Dr. Birx is not Dr. Kelsey. But the Washington Post and New York Times have many reporters who, in their journalistic service to our nation, emulate Morton Mintz, and who must continue to make him proud. He is 98 and lives in Washington, DC.
Tags: coronavirus > COVID-19 > Deborah birx > frances kelsey > morton mintz > thalidomide > washington post
Comments
8 Responses to “Public Health, The Media, and The Performance of Deborah Birx.”
April 28th, 2020 @ 10:10 am
Worldwide it has been observed the challenge of having heads of state and governments to take the lead on the pandemic of COVID-19. A handful do well, all of them because they have strong science advisors, and are capable of listening to them. This is true at the national and sub-national levels. Public health professionals have to be trained to stick to principles and speak up and to power, having the medical principle of “first, do not harm” at their heart and mind. People deserve the best science.
April 28th, 2020 @ 10:41 am
I believe Dr Birk is a “sell-out”, and she has lost most of her credibility by not calling out Trump just as soon as he made that asinine suggestion to try out the efficacy of internal light and especially disinfectants to combat covid-19.
A friend of mine explains her reluctance to call Trump out as her fear of being sidelined, and losing her efficacy in presenting a modulating influence on Trump’s unparalleled stupidity and egotism. I reject that notion.

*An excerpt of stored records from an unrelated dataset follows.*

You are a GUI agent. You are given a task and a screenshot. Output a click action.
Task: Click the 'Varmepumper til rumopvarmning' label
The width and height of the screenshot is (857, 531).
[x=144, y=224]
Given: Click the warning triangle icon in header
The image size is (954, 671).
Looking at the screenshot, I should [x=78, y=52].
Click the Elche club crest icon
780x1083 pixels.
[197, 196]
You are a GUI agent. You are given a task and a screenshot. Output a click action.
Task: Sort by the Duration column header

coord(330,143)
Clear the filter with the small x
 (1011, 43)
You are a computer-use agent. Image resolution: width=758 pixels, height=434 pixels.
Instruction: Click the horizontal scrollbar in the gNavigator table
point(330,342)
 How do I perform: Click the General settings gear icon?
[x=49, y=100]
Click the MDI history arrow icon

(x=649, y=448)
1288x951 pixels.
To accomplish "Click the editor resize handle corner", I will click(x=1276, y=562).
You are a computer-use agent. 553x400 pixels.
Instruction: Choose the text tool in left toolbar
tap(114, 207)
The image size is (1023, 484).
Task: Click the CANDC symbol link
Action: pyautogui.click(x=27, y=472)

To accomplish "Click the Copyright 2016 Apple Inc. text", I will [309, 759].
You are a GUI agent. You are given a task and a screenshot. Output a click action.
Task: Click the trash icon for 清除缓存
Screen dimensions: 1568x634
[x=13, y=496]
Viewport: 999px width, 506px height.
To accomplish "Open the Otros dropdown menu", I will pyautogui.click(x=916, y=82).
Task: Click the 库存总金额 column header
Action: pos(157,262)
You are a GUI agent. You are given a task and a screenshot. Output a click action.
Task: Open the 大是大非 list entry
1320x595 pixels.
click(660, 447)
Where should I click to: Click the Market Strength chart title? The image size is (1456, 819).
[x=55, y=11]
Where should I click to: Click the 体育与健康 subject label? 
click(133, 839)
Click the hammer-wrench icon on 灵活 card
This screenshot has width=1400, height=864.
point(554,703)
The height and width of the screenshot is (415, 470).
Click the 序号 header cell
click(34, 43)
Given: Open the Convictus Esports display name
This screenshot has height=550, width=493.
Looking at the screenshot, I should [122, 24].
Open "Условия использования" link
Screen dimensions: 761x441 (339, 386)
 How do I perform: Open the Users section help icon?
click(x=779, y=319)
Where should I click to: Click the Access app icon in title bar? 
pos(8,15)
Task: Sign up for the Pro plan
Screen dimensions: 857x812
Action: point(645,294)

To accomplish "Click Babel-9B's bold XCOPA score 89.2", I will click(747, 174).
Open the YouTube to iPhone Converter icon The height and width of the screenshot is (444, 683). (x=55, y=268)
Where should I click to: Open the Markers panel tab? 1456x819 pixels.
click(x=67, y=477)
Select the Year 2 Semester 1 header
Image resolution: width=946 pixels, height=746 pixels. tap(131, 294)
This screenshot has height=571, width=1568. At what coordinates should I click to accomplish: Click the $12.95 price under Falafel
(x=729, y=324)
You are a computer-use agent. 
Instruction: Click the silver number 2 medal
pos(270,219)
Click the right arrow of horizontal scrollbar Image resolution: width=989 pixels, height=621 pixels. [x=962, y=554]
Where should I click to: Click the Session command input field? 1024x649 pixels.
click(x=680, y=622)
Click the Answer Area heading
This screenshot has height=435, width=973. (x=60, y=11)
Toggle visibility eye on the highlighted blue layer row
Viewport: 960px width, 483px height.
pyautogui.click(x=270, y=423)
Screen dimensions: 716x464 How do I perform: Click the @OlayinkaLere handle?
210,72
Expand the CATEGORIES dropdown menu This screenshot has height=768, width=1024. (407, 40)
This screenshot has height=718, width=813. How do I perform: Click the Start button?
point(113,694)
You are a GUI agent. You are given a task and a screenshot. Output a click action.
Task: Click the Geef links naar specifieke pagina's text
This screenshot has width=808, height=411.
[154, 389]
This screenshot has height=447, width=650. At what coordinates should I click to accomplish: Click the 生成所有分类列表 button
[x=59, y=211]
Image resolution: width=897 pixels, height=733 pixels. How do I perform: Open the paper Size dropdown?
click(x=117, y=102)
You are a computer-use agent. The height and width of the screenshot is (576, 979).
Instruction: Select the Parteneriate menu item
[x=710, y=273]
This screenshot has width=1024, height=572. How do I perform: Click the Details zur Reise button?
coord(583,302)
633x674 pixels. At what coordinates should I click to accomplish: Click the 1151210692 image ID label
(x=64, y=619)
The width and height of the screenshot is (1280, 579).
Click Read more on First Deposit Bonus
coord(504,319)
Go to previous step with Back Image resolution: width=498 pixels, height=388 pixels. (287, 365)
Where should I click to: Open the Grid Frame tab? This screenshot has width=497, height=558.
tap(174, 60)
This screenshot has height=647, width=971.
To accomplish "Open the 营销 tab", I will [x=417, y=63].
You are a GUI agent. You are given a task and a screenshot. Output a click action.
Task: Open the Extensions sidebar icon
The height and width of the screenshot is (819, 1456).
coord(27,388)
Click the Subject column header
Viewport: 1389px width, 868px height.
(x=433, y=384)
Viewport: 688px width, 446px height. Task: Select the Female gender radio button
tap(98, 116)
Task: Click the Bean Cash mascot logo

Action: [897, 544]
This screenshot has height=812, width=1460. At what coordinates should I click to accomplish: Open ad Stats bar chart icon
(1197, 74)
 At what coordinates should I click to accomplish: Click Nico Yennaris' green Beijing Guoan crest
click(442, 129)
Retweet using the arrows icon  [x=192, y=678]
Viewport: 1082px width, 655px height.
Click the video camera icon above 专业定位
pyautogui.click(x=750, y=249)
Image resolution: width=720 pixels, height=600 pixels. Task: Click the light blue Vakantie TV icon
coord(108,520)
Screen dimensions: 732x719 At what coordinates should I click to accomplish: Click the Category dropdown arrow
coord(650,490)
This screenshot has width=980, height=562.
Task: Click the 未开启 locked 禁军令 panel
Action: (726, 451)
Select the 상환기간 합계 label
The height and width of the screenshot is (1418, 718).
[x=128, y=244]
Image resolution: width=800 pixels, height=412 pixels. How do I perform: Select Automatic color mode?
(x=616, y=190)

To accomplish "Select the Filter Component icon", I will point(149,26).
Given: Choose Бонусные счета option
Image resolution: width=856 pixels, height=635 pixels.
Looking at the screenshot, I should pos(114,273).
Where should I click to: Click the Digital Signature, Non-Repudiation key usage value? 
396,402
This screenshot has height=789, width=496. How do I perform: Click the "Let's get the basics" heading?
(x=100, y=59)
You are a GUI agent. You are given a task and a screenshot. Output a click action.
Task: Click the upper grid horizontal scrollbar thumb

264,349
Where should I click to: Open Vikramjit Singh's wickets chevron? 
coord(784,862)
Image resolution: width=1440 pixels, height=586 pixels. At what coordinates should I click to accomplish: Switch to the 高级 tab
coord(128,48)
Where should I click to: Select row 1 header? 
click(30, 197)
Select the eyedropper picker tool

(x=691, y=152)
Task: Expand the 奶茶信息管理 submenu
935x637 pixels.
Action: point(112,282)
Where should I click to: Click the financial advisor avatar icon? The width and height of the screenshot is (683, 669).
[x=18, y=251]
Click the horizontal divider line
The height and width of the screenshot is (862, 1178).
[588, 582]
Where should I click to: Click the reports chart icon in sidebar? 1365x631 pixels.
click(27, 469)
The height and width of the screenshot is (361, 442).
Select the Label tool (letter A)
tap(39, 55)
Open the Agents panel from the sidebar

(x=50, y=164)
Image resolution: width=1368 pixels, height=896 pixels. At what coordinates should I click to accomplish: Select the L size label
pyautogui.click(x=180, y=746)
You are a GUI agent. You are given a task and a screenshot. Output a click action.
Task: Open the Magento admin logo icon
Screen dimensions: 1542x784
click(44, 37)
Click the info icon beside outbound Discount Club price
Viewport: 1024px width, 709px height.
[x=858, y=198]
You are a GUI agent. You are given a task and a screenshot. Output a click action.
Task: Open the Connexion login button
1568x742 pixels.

April 28th, 2020 @ 1:16 pm
Bravo. We are shamed by her silence, and others–less fortunate than you and I–are endangered by it. Shame on her.
April 28th, 2020 @ 6:00 pm
Thanks for this, Art!
April 28th, 2020 @ 6:01 pm
I also reject this notion. Thanks, Maurice!
April 28th, 2020 @ 6:01 pm
Thank you, Carlos, for your thoughtful comment.
April 28th, 2020 @ 10:45 pm
Such appallingly cheap shots at Dr. Birks! (Meanwhile, Dr.Fauci refuses to cooperate with the writer but still gets a Profile in The New Yorker.) This commentary leaves a bitter taste in my mouth. It is false equivalency to compare Deborah Birks with Frances Kelsey. Please think of a more constructive way to respond to the odious Trump-Pence Pandemic Circus
April 30th, 2020 @ 4:20 pm
Thanks for this, Susanna. Both Birx and Fauci have been treading a thin line. It’s a tricky question. Who’s “using” who, and to what advantage? When is “enough enough”, and if you reach that point, what is the best way to disengage, and express yourself constructively to accomplish appropriate change? As many before have discovered, the fastest way to destroy a professional reputation is to insert yourself in Trump’s orbit. Too often, your good intentions never hit the mark, and you realize you’ve been had.